When I stumbled on “Arm Over Arm,” I instantly saw Screaming Females’ appeal for J.: they sound like a lost grunge band but also fresh and refreshing as peeled, citrus-spraying fruit because here the guitar is once again god and you will actually feel the music heaving into your chest if you happen to turn a lucky corner in some depraved American city and happen to see SCREAMING FEMALES TONITE LIVE!!! on the marquee.

massahypnos

8. “Oaxcaca” by Awesome Color from Massa Hypnos (Ecstatic Peace; 2010)
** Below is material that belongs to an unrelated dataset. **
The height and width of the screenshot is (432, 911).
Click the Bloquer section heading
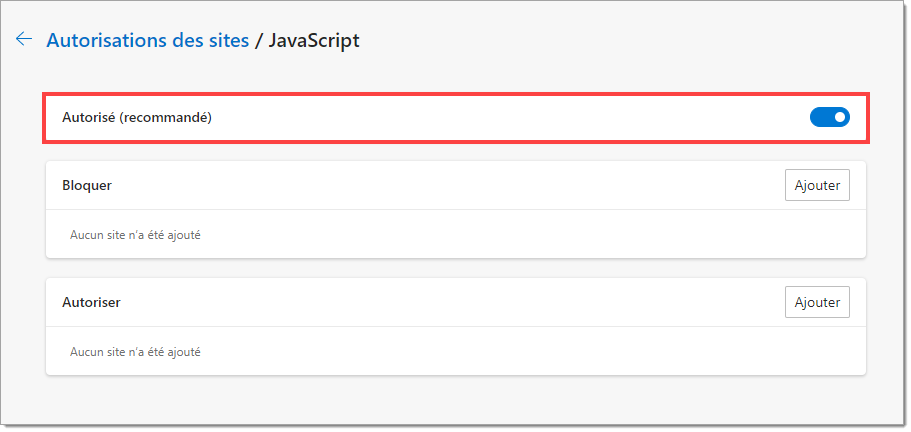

Here’s a band that definitely slipped through the cracks for me; that guitar is so heavy and the riffing is relentless, grim, and sexy. According to J., Derek Stanton (the leader of this band) learned to play from Scott Asheton (drummer of The Stooges). Wow…to hear this live. If any opening or closing act decided to bring their laptops in order to dance like an octogenarian while leaning/hunching forward while an audience boredly checked and oh-so-delicately massaged various facebook/twitter/instagram status updates on their iphones, they would surely have shattered from these psychedelic swirls of sonic rage.  Note: by playing this song you are risking damage to your phone/Macbook, but your might be able to see your true reflection after it has cracked just right.

sabotage

9. “The Thrill of It All” by Black Sabbath from Sabotage (NEMS/Vertigo/Warner Brothers; 1975)

I picked this song b/c I loved the synth which kicks in Hawkwind-over-drive-style @3:00 or so on the linked tube vid. J. ‘s interest was piqued in the group “because all these druggy and dangerous older guys were into them” (The Quietus). Ozzy is probably at his peak right here; he’s belting it out with a certain wizened emotional maturity (also apparent on Vol. 4 (my personal fave BS record)) and thorn-in-the-side-of-society scream clarity before the on-the-verge-of-self-parody solo years of goofy hairdos make-out and FM radio pandering tactics spent barking at the moon with Lita Ford. This song is pure, unadulterated Sabbath blood. If you need blood in your music to survive (like me), then here is your daily dose.

eater

10. “No Brains” by Eater from Eater: The Album (The Label; 1977)

J. mentions how inspirational Eater and the punk movement were for him. Their lack of musical talent made J. think, “I could definitely be in this band’, because they weren’t very technically good” and how Eater can give  “you the belief that you can do it”(The Quietus).

Eater is not the first band people generally bring up when talking about the original punk scene…or even the original British punk scene (which happened a few years after The Stooges, The New York Dolls, and The Ramones blazed through town). But here they are: young, juvenile, and with insipid lyrics but very menacing growls and invigorating energy. So were they technically good? Can you paint like a photograph? Or write a novel following the heroic journey? Punk–like the as-yet-unnamed literary revolution/volcanic eruption bubbling & bubbling and growing a deadly red–was more about mood and spirit rather than chops/conformity.  I’d rather see these blokes than a symphony any day of the week.